## Instructions for the task:
Copy the passage on Yugoslavia's breakup word for word, from "In the spring" to "the Yugoslav state.".

In 1980 Tito died, and the federal presidency now circulated among the presidents of each of the six republics. Six years later, the Serbian Communist leader Slobodan Milosevic came to power in Belgrade. He saw that his future leadership and the future of Serbia lay not with the crumbling Communist powers in Central and Eastern Europe but rather, paradoxically, in the ethnically fraught province of Kosovo. It was in Kosovo that the Albanian majority, which is Muslim by religion, had been harassing Serbs and driving them out by various means. In 1987, Milosevic got control of the Serbian press, and he immediately made Kosovo the centerpiece of his campaign. The state-controlled press repeated a drumbeat of atrocity stories in which Albanian Muslims in Kosovo were reported to have terrorized minority Serbs. That same year Milosevic went to Kosovo and after an all-night mass meeting with Serbs in the province dramatically promised them that “nobody would ever beat the Serb again.” During the next two years, Milosevic organized a pan-Serb movement and sponsored solidarity meetings throughout Yugoslavia on the pretext of helping the embattled Kosovo Serbs. In 1988 Milosevic was able to seize control of the Kosovo government and force the Albanian leaders to resign in the face of mob violence. Later these leaders were arrested. He then turned his attention to Vojvodina, where he was able to replicate his Kosovo campaign with an “antibureaucratic revolution” aimed at the provincial government.
In the spring of 1990, elections following the disintegration of the single-party system in Yugoslavia brought nationalists to power in Slovenia, Croatia, and Serbia. Thus by the time the Communist Party collapsed in 1990 Milosevic had been able to segue from his position as head of the Serbian Communist Party to a new role as the leader of the Serbian nation. In Croatia the Croatian extremist Franco Tudjman, formerly a henchman of Tito, came to power on a platform of secession from the Yugoslav state.

## Dataset extract:
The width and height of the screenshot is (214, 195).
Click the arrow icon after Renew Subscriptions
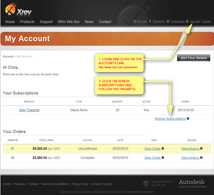188,119
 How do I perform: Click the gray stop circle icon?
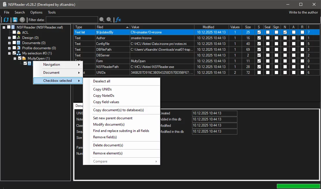(22, 20)
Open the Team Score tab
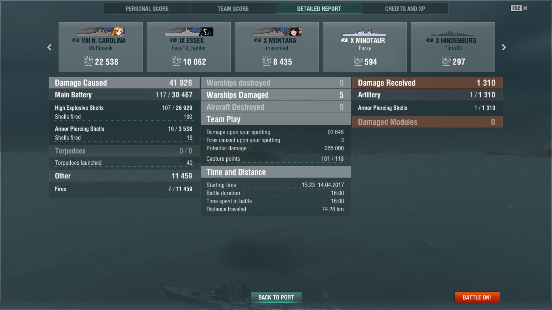The width and height of the screenshot is (552, 310). [233, 8]
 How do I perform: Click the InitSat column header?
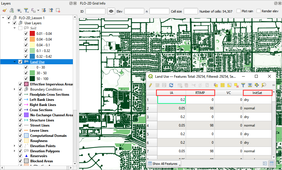pos(257,93)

## Response to this exercise:
In the spring of 1990, elections following the disintegration of the single-party system in Yugoslavia brought nationalists to power in Slovenia, Croatia, and Serbia. Thus by the time the Communist Party collapsed in 1990 Milosevic had been able to segue from his position as head of the Serbian Communist Party to a new role as the leader of the Serbian nation. In Croatia the Croatian extremist Franco Tudjman, formerly a henchman of Tito, came to power on a platform of secession from the Yugoslav state.